The GNLF activists blocked Ghosh's convoy en route Darjeeling and agitated demanding the Bharatiya Janata Party (BJP) make its stand clear on the Gorkhaland issue. However, he was able to reach Darjeeling after police intervened to remove the blockade.
"Now that the shutdown in the hills has been withdrawn and normalcy is returning to the hills, what is the use of their (BJP leaders) visit to Darjeeling? Where were they in the time of crisis when we needed them the most? Dilip Ghosh is anti-Gorkha and anti-Gorkhaland. We do not want these people here," GNLF spokesperson Neeraj Zimba told IANS.
"We want the BJP and the central government to make their stand clear. We want to know if it is possible for them to create Gorkhaland.
If it is possible why don't they create it and if not, then why did they make such false promises during the previous election campaigns?" he said.
"The BJP in its political manifesto in 2009 and 2013, stated they would sympathetically examine and appropriately consider the long pending demand of the Gorkhas. Even (Prime Minister Narendra) Modi had said the dream of the Gorkhas is his dream during his 2013 visit to the hills.

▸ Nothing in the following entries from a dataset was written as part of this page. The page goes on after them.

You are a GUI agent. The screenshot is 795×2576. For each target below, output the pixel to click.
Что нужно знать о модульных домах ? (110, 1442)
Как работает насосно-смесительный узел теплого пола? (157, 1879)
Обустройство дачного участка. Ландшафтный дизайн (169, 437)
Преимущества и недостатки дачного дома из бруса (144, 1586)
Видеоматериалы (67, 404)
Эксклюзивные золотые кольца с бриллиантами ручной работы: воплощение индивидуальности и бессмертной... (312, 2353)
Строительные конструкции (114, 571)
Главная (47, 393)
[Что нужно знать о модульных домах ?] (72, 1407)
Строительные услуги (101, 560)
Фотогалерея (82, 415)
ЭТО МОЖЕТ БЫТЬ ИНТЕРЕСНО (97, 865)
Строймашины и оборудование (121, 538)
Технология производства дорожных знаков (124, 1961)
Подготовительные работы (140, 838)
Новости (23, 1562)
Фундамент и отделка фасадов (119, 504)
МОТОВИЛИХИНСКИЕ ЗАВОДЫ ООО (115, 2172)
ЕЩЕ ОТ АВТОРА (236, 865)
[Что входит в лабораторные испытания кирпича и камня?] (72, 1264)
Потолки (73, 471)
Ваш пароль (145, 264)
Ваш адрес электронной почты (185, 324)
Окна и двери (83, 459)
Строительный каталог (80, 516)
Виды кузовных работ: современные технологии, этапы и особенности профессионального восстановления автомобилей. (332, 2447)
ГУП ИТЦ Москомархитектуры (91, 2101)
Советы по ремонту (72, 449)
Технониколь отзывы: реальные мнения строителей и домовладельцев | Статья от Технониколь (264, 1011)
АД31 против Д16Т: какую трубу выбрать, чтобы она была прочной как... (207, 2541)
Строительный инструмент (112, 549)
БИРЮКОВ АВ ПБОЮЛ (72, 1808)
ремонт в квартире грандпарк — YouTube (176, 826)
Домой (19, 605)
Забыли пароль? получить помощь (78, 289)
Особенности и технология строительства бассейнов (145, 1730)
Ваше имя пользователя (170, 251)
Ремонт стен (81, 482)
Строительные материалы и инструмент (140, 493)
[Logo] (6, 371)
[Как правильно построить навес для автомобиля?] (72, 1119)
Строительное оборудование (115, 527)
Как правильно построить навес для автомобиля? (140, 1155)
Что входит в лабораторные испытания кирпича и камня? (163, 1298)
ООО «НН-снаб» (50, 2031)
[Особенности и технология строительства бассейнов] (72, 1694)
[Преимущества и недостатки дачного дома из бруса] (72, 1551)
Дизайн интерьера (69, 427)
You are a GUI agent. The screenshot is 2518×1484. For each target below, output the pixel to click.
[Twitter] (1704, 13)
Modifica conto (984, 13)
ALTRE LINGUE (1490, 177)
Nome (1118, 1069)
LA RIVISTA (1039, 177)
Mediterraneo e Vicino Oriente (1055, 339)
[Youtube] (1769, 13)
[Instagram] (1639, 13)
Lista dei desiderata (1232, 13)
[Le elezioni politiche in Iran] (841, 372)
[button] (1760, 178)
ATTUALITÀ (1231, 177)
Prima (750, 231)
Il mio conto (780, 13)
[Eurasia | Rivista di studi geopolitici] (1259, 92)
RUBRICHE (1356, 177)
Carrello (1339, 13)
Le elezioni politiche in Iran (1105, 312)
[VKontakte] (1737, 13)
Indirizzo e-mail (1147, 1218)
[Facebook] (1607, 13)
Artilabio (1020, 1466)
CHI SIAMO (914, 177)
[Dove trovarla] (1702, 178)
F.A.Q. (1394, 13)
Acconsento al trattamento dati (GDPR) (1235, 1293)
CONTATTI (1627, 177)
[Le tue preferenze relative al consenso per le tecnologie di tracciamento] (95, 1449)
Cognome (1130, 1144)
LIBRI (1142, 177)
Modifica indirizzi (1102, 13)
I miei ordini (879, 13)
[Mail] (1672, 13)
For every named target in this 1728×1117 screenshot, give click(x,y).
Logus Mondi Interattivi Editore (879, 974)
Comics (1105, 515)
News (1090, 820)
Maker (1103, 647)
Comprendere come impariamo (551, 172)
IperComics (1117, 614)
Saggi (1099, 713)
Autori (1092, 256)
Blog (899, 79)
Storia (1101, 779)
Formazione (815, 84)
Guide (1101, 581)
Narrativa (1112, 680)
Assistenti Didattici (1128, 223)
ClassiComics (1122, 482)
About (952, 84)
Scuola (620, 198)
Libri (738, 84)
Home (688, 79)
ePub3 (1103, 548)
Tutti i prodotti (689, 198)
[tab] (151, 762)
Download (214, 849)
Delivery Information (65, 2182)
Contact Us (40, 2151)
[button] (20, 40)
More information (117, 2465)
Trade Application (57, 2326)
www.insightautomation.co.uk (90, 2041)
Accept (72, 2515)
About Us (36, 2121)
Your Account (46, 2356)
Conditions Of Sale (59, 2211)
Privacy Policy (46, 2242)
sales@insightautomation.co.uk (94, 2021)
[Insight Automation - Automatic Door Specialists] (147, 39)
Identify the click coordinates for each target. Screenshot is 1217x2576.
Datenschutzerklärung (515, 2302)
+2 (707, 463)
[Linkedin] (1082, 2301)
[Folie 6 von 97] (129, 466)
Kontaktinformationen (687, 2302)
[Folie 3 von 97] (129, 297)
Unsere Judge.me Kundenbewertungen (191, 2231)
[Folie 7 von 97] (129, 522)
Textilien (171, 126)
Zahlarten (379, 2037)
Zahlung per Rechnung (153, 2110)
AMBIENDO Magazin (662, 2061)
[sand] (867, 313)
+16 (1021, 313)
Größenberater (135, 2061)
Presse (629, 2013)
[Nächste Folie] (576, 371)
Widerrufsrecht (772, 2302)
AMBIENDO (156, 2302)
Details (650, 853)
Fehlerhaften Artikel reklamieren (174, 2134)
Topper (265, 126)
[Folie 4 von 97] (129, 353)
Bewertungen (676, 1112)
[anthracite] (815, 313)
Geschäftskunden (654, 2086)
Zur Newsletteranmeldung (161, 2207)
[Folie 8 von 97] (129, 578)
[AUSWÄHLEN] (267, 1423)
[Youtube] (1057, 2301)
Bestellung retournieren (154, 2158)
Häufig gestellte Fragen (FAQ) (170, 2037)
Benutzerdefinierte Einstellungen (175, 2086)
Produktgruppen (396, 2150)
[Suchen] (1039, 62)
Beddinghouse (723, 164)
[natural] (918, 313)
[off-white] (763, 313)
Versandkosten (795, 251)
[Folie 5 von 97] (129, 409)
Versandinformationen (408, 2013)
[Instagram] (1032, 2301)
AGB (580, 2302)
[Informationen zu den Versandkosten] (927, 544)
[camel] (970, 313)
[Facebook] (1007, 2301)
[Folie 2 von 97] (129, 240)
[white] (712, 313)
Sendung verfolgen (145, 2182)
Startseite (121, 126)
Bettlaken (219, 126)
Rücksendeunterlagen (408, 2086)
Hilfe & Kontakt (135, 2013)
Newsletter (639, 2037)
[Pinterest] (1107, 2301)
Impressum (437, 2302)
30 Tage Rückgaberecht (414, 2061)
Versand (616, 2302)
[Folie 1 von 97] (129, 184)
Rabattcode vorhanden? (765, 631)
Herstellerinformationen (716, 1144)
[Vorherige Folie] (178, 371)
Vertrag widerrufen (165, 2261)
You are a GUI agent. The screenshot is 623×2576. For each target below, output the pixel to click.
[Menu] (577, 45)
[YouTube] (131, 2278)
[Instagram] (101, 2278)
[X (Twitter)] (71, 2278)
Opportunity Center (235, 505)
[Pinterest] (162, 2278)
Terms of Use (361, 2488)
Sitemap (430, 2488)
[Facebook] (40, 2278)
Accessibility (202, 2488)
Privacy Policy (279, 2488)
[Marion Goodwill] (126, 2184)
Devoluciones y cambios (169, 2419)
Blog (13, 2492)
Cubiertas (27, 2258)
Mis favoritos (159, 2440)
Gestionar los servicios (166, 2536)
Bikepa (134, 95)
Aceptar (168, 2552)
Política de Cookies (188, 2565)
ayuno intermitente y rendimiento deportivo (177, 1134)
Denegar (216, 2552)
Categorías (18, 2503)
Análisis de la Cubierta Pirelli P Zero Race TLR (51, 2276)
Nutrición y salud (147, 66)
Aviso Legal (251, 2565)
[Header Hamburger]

"On this emotional plank, Ahluwalia was elected as the MP of Darjeeling but he neither spoke a single word about Gorkhaland nor came here in the last three months of the agitation that saw 12 people dead and several others injured and arrested," he said.
Meanwhile, Ghosh, who has faced constant resistance by the locals and hill parties during his three-day tour to the north Bengal hills, said the BJP is working to resolve the issues of the Gorkhas and people of other ethnicity living in the region.
"This is a sentimental issue of the Gorkhas. The BJP is not just considering the situation of Gorkhas in Darjeeling, but also of more than six crore Gorkhas living all over the country.
"We are working so that the Gorkhas are able to live with respect, their issues with identity and language could be sorted out. We are also considering the solutions so that the desire of all the communities living in the hills can be addressed," he said.
Ghosh, who visited Kalimpong and Darjeeling during his north Bengal tour, might also go Sikkim for a day.